Non viene fornita in particolare, alcuna indicazione sui principi fisici in forza dei quali il getto deve avvenire (ad esempio, caduta per gravità, spinta meccanica, lancio manuale etc.) né sulla traiettoria che la cosa gettata deve compiere.

Si è osservato in dottrina che “il  getto ed il versamento possono essere diretti ed indiretti; possono essere attuati con qualsiasi mezzo ed in qualsiasi tempo: con spinta dall’alto in basso, dal basso in alto ovvero orizzontalmente; da un punto fisso o mobile, come da un treno, da una vettura in corsa, ecc.”[14]

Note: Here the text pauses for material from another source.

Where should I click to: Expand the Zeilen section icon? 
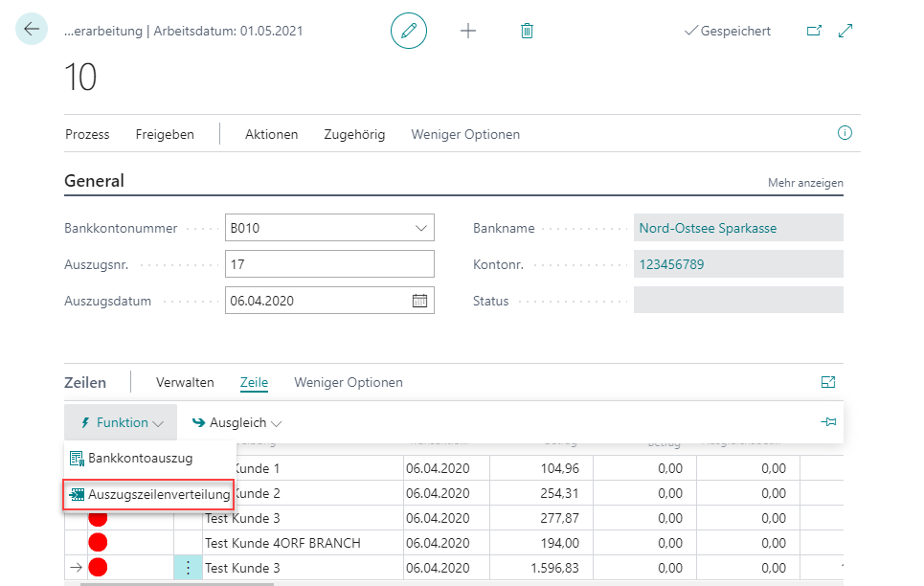[x=828, y=382]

Tale indeterminatezza induce a ritenere che possa rientrare nel concetto di getto anche l’emissione di onde elettromagnetiche attraverso elettrodotti, impianti di radiotrasmissione o altri impianti.

E’ infatti indubbio che la diffusione in un’area circostante di radiazioni elettromagnetiche secondo i principi fisici di propagazione che la regolano, possano qualificarsi come vero e proprio “getto”.

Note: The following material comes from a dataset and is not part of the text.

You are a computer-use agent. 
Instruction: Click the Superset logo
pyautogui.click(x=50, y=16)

Il Tribunale ha inoltre espressamente escluso, riconoscendo la validità delle argomentazioni svolte dal G.I.P. che i campi elettromagnetici possano qualificarsi come “cose” secondo il disposto degli articoli in esame.

Anche tali considerazioni sembra possano essere confutate.

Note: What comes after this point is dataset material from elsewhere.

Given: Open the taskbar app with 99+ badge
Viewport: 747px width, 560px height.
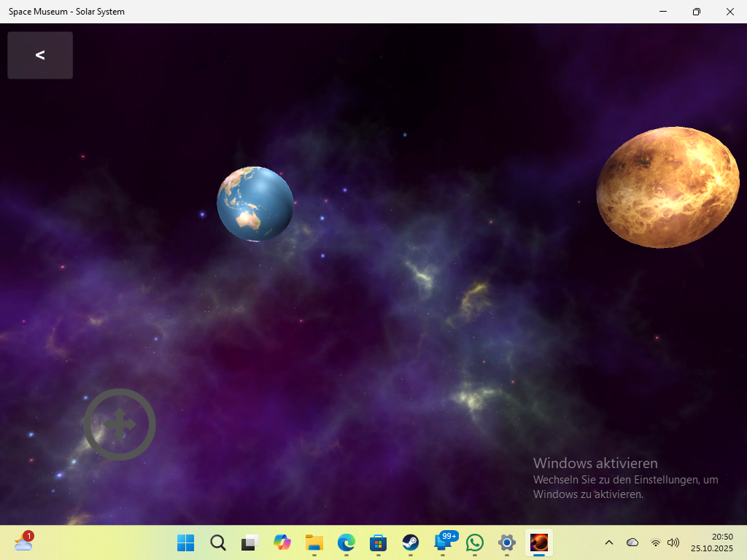Looking at the screenshot, I should coord(443,543).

  L’utilizzazione del termine “cosa” da parte del legislatore sembra infatti volutamente generico e finalizzato a rendere più ampio possibile l’oggetto del versamento o del getto.

Sembra dunque che requisito principale della “cosa” contemplata dall’articolo 674 c.p. sia l’attitudine ad offendere imbrattare o molestare le persone poiché è su tale caratteristica che è orientata l’attenzione del legislatore più che sul mezzo attraverso il quale il reato viene perfezionato.

Secondo la dottrina[15] “cosa” con riferimento alla norma in esame “è termine giuridico comprendente ogni genere (solida, liquida, fluida, animata, inanimata ecc.)”.

Del resto, da un punto di vista naturalistico, l’energia elettromagnetica può senz’altro qualificarsi come “cosa” avendo una sua individualità fisica, essendo suscettibile di misurazione e di utilizzazione per gli scopi più diversi.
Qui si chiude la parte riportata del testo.